На афише к премьере 4 июля 1986 года он сделал мне надпись: «Валера, отношусь к тебе с нежностью, хотя ты, конечно, орешек. Играешь ты замечательно, чем-то веет старым в самом хорошем смысле этого слова. Старое для меня — это Добронравов, Хмелев, Москвин и проч. Эфрос».
Да, надпись Мастера чрезвычайно лестна и дорога мне. Но очень непроста была и дорога к ней. Дорога, с которой я хотел свернуть, сбежать, дезертировать. Изверившись в своем праве на Альцеста, в минуту отчаяния, я даже подал заявление об уходе.
Анатолий Васильевич застал меня в дверях театра. Я уходил с репетиции — навсегда. Меж двух стеклянных дверных половин мы простояли — он, не войдя в театр, я, не выйдя из него, — около часа. Когда через час мы вместе переступили порог театра — вовнутрь, — Эфрос сказал: «Я могу освободить тебя сегодня от репетиции, но знаю по себе — в таком состоянии необходимо выйти на сцену и начать работать…».
Нам было трудно. Он вел в непривычную сторону. Нужно было научиться психологически проникать друг в друга, понимать другого больше, чем себя… Легко работать, легко репетировать — с бездарностью. С бездарностью можно просто не считаться. С таким громадным талантом, с таким выдающимся режиссером, как Эфрос, работать было сложно. Он просил, чтобы логика была нежной, краски — чистыми, разговор — простодушным. В простодушии, в этой нежности возникает дополнительный, несюжетный, но очень важный смысл и даже самый важный смысл… Он действовал и методом показа, и методом объяснений, но была у него еще такая форма: домашняя репетиция. «Приходите, поговорим». Форма такой беседы, душевного разговора, казалось бы, не относящегося к делу, имела, как потом стало ясно, огромное значение в его методе. Шла настройка на волну, на раскрепощение, на нужную интонацию.
Л. Броневой, с которым они оказались в последнее время по разные стороны баррикад, говорил мне на съемках фильма «Чичерин»: «Как я вам завидую.

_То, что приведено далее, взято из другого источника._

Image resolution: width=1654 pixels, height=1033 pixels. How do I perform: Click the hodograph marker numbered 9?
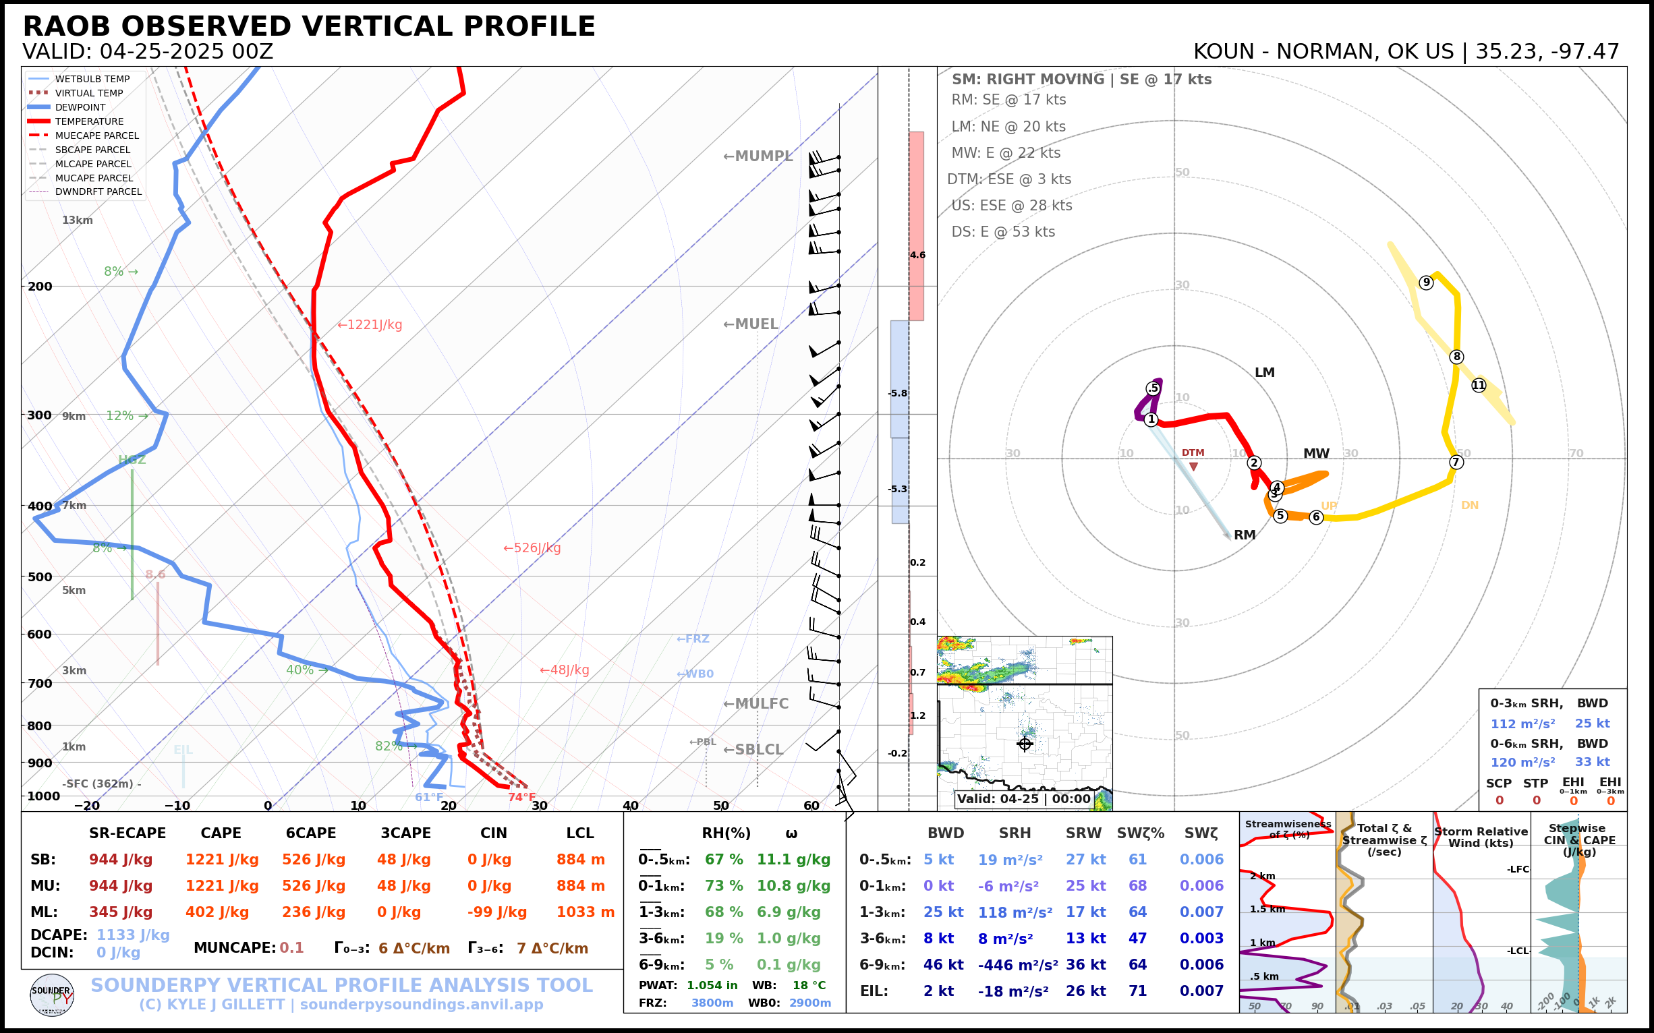pos(1426,282)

Вашему театру. Помяните мое слово: через три года у вас будет интереснейший театр. Потому что он чувствует эпоху. Цвет времени. Не временную ситуацию, а Время».
На портрете Анатолия Васильевича я записал слова из статьи Франсуа Мориака об Альцесте в «Мизантропе» парижского театра: «Он жаждал обрести твердую почву в стране Нежности, которая по природе своей — царство зыбкости». Вот мне и кажется, что Эфрос всем своим творческим подвигом искал твердую почву в стране Нежности, которая — и он это знал! — есть царство зыбкости… Вот такая парадоксальная вещь.
«Господа, прошу разъезд! У нас несчастье… Господа, спектакль окончен…».
1987
Божий дар и яичница
Муж застает любовника своей жены в своей квартире, в своем халате, со своей опасной бритвой в руках.
— Я не приветствую вас, — говорит он ему, — не бойтесь, с вами ничего не случится, но… я вас добрею.
Он бреет его долго, старательно: щеки, горло, голову… Потом мужа обвинят в садизме. Под бритвой — Народный артист известного театра Владимир Шелепов — вспоминает свою жизнь. Предлагаемая глава — часть большого криминально-театрального целого.
Уговаривать читателя не проводить параллели — бесполезно. К тому же автор рискованно делает это сам, грубо сшивая факт с вымыслом, соединяя несоединимое, как жир с водой.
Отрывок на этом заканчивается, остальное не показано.